▶ _Problem to work on_:
Every line of the data below must be given again exactly.

▶ _Data records_:
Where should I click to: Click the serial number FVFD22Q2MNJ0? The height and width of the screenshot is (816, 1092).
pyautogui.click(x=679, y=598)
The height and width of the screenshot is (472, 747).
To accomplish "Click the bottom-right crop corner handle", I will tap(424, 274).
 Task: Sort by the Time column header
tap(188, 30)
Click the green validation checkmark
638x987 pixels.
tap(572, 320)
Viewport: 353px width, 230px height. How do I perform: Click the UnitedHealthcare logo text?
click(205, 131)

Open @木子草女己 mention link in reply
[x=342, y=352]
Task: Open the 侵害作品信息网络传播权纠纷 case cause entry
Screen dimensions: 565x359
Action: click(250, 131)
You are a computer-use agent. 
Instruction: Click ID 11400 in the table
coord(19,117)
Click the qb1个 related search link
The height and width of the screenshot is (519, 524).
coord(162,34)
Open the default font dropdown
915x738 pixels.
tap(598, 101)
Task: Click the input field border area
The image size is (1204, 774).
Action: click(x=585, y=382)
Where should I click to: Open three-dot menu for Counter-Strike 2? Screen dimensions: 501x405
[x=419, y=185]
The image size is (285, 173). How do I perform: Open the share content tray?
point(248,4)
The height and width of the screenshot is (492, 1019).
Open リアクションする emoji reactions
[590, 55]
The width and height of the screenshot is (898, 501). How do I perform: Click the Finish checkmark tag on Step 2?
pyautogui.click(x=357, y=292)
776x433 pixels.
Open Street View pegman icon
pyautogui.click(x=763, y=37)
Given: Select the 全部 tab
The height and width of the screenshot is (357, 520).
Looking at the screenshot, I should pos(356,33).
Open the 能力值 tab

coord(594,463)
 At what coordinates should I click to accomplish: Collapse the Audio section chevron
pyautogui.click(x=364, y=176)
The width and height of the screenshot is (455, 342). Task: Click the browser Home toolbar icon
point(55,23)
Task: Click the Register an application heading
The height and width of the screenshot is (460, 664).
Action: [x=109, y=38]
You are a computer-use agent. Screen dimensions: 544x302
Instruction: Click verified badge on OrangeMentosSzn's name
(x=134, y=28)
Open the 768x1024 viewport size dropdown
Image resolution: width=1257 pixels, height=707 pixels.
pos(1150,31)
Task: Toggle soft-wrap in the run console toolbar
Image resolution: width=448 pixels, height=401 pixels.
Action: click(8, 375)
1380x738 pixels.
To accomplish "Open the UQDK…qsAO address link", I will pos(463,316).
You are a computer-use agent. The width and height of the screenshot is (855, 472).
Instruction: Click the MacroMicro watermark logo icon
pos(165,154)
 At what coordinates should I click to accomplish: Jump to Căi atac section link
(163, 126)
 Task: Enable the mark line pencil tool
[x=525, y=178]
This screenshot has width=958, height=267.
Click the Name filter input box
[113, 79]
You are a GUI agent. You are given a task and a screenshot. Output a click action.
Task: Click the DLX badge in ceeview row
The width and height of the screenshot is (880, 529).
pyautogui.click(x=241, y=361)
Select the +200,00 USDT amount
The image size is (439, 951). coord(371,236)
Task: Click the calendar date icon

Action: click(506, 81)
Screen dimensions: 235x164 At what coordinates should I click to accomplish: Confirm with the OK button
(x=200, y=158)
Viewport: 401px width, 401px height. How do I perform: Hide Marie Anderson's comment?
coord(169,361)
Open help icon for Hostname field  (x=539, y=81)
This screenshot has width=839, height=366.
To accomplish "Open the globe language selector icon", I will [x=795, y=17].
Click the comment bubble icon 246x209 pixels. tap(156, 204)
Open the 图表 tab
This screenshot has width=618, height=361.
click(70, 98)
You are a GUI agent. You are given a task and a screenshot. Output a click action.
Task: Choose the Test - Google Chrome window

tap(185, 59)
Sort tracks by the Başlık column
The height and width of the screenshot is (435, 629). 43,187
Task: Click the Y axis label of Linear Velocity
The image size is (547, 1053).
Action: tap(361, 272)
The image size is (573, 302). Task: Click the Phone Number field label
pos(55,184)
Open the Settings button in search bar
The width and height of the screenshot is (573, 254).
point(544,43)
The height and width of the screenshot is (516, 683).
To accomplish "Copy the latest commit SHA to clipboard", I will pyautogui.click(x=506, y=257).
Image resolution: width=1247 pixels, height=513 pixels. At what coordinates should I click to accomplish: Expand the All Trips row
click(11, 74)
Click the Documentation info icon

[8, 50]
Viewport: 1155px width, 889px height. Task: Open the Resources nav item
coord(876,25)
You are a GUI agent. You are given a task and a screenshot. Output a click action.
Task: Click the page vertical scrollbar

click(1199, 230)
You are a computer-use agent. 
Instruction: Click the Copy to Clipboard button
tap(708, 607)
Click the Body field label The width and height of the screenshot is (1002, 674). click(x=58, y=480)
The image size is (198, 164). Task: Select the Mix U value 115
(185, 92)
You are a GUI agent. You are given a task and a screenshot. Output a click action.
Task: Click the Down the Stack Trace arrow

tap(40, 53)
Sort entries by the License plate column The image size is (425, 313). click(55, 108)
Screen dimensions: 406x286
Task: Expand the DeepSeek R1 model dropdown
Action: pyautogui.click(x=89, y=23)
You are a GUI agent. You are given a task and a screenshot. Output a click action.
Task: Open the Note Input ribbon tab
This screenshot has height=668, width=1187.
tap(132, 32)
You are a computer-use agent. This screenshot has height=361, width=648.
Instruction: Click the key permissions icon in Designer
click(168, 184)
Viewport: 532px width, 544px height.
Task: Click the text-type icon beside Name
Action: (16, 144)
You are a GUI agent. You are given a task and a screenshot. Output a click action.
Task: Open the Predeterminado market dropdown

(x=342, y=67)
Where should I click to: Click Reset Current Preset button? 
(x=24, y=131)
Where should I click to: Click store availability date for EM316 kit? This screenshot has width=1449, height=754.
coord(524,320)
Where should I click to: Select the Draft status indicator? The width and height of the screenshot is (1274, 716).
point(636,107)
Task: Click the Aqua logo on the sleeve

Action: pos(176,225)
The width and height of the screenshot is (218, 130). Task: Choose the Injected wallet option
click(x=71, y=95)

▶ _Solution for this exercise_:
Where should I click to: Click the serial number FVFD22Q2MNJ0? The height and width of the screenshot is (816, 1092).
pyautogui.click(x=679, y=598)
The height and width of the screenshot is (472, 747).
To accomplish "Click the bottom-right crop corner handle", I will tap(424, 274).
 Task: Sort by the Time column header
tap(188, 30)
Click the green validation checkmark
638x987 pixels.
tap(572, 320)
Viewport: 353px width, 230px height. How do I perform: Click the UnitedHealthcare logo text?
click(205, 131)

Open @木子草女己 mention link in reply
[x=342, y=352]
Task: Open the 侵害作品信息网络传播权纠纷 case cause entry
Screen dimensions: 565x359
Action: click(250, 131)
You are a computer-use agent. 
Instruction: Click ID 11400 in the table
coord(19,117)
Click the qb1个 related search link
The height and width of the screenshot is (519, 524).
coord(162,34)
Open the default font dropdown
915x738 pixels.
tap(598, 101)
Task: Click the input field border area
The image size is (1204, 774).
Action: click(x=585, y=382)
Where should I click to: Open three-dot menu for Counter-Strike 2? Screen dimensions: 501x405
[x=419, y=185]
The image size is (285, 173). How do I perform: Open the share content tray?
point(248,4)
The height and width of the screenshot is (492, 1019).
Open リアクションする emoji reactions
[590, 55]
The width and height of the screenshot is (898, 501). How do I perform: Click the Finish checkmark tag on Step 2?
pyautogui.click(x=357, y=292)
776x433 pixels.
Open Street View pegman icon
pyautogui.click(x=763, y=37)
Given: Select the 全部 tab
The height and width of the screenshot is (357, 520).
Looking at the screenshot, I should pos(356,33).
Open the 能力值 tab

coord(594,463)
 At what coordinates should I click to accomplish: Collapse the Audio section chevron
pyautogui.click(x=364, y=176)
The width and height of the screenshot is (455, 342). Task: Click the browser Home toolbar icon
point(55,23)
Task: Click the Register an application heading
The height and width of the screenshot is (460, 664).
Action: [x=109, y=38]
You are a computer-use agent. Screen dimensions: 544x302
Instruction: Click verified badge on OrangeMentosSzn's name
(x=134, y=28)
Open the 768x1024 viewport size dropdown
Image resolution: width=1257 pixels, height=707 pixels.
pos(1150,31)
Task: Toggle soft-wrap in the run console toolbar
Image resolution: width=448 pixels, height=401 pixels.
Action: click(8, 375)
1380x738 pixels.
To accomplish "Open the UQDK…qsAO address link", I will pos(463,316).
You are a computer-use agent. The width and height of the screenshot is (855, 472).
Instruction: Click the MacroMicro watermark logo icon
pos(165,154)
 At what coordinates should I click to accomplish: Jump to Căi atac section link
(163, 126)
 Task: Enable the mark line pencil tool
[x=525, y=178]
This screenshot has width=958, height=267.
Click the Name filter input box
[113, 79]
You are a GUI agent. You are given a task and a screenshot. Output a click action.
Task: Click the DLX badge in ceeview row
The width and height of the screenshot is (880, 529).
pyautogui.click(x=241, y=361)
Select the +200,00 USDT amount
The image size is (439, 951). coord(371,236)
Task: Click the calendar date icon

Action: click(506, 81)
Screen dimensions: 235x164 At what coordinates should I click to accomplish: Confirm with the OK button
(x=200, y=158)
Viewport: 401px width, 401px height. How do I perform: Hide Marie Anderson's comment?
coord(169,361)
Open help icon for Hostname field  (x=539, y=81)
This screenshot has width=839, height=366.
To accomplish "Open the globe language selector icon", I will [x=795, y=17].
Click the comment bubble icon 246x209 pixels. tap(156, 204)
Open the 图表 tab
This screenshot has width=618, height=361.
click(70, 98)
You are a GUI agent. You are given a task and a screenshot. Output a click action.
Task: Choose the Test - Google Chrome window

tap(185, 59)
Sort tracks by the Başlık column
The height and width of the screenshot is (435, 629). 43,187
Task: Click the Y axis label of Linear Velocity
The image size is (547, 1053).
Action: tap(361, 272)
The image size is (573, 302). Task: Click the Phone Number field label
pos(55,184)
Open the Settings button in search bar
The width and height of the screenshot is (573, 254).
point(544,43)
The height and width of the screenshot is (516, 683).
To accomplish "Copy the latest commit SHA to clipboard", I will pyautogui.click(x=506, y=257).
Image resolution: width=1247 pixels, height=513 pixels. At what coordinates should I click to accomplish: Expand the All Trips row
click(11, 74)
Click the Documentation info icon

[8, 50]
Viewport: 1155px width, 889px height. Task: Open the Resources nav item
coord(876,25)
You are a GUI agent. You are given a task and a screenshot. Output a click action.
Task: Click the page vertical scrollbar

click(1199, 230)
You are a computer-use agent. 
Instruction: Click the Copy to Clipboard button
tap(708, 607)
Click the Body field label The width and height of the screenshot is (1002, 674). click(x=58, y=480)
The image size is (198, 164). Task: Select the Mix U value 115
(185, 92)
You are a GUI agent. You are given a task and a screenshot. Output a click action.
Task: Click the Down the Stack Trace arrow

tap(40, 53)
Sort entries by the License plate column The image size is (425, 313). click(55, 108)
Screen dimensions: 406x286
Task: Expand the DeepSeek R1 model dropdown
Action: pyautogui.click(x=89, y=23)
You are a GUI agent. You are given a task and a screenshot. Output a click action.
Task: Open the Note Input ribbon tab
This screenshot has height=668, width=1187.
tap(132, 32)
You are a computer-use agent. This screenshot has height=361, width=648.
Instruction: Click the key permissions icon in Designer
click(168, 184)
Viewport: 532px width, 544px height.
Task: Click the text-type icon beside Name
Action: (16, 144)
You are a GUI agent. You are given a task and a screenshot. Output a click action.
Task: Open the Predeterminado market dropdown

(x=342, y=67)
Where should I click to: Click Reset Current Preset button? 
(x=24, y=131)
Where should I click to: Click store availability date for EM316 kit? This screenshot has width=1449, height=754.
coord(524,320)
Where should I click to: Select the Draft status indicator? The width and height of the screenshot is (1274, 716).
point(636,107)
Task: Click the Aqua logo on the sleeve

Action: pos(176,225)
The width and height of the screenshot is (218, 130). Task: Choose the Injected wallet option
click(x=71, y=95)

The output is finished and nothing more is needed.